Does Social Media Make MORE Sense for B2B Marketers?
I was pleasantly surprised to find my blog mentioned in a post called “5 Good CMO Blogs: Why aren’t there more?“ written by John Ellett.
I’m not sure why there aren’t more CMOs blogging but I do have an idea why the majority of the five CMOs mentioned come from the B2B world (as one Robert Lesser pointed out on Twitter):
The crux of social media is conversations between and among people and Business to Business marketing is more about people and their relationships than Business to Consumer marketing.
In the B2C world, the relationship that matters is the one between the consumer and the brand or perhaps more specifically the consumer and the product. Does the brand (company) represent who I am or would like to be. For instance: Nike vs Adidas. Coke vs Pepsi. Walmart vs Target.

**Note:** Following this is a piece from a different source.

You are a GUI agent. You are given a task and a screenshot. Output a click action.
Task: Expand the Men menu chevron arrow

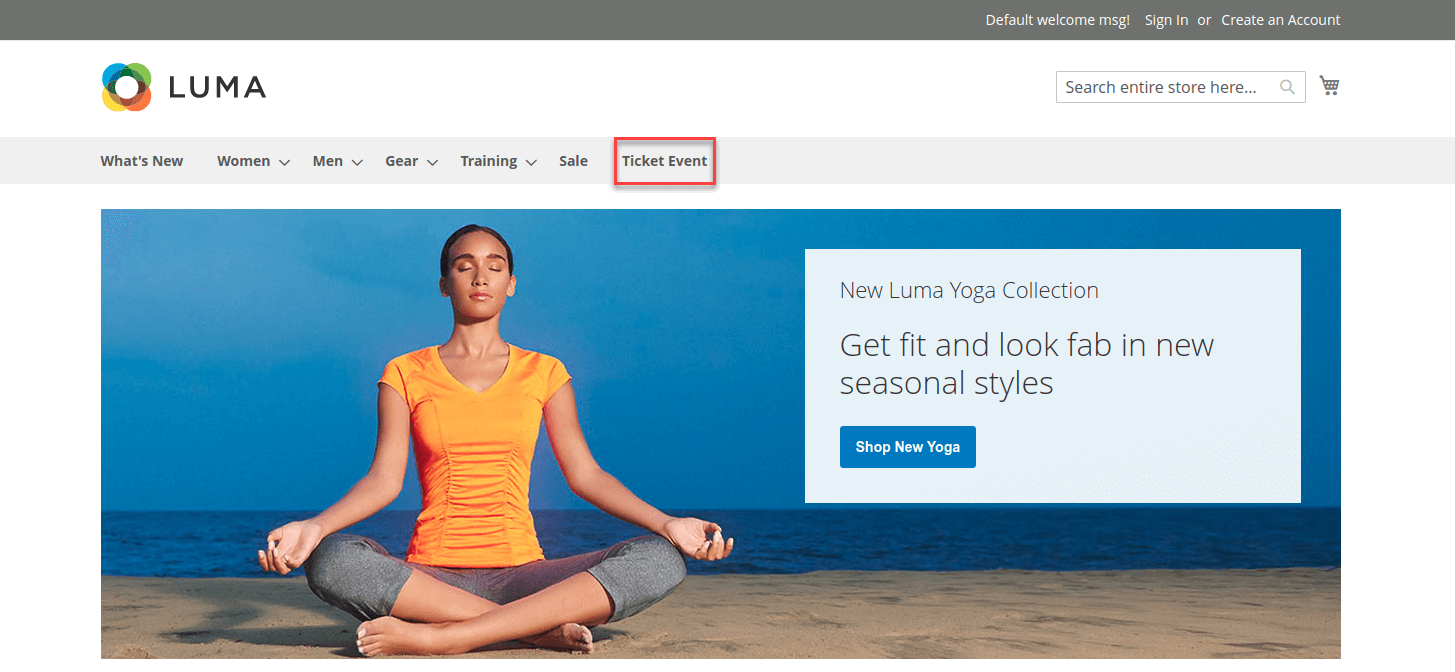coord(357,162)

To me the impact of social media in B2C is among the consumers themselves and their collective and individual relationships with the brands they follow and the products they use.
In B2B, brands are certainly useful in narrowing the selection process. But when it comes to the actual purchasing decision, it’s all (mostly?) about relationships.
I think the reason for this is that B2B purchases tend to be more enduring and strategic. The decision you make can have an impact on your organization for years even decades. You don’t just buy a thing – a server, an application, or what have you. You also often actually buy a relationship: support services, service levels, integration, consulting. The works.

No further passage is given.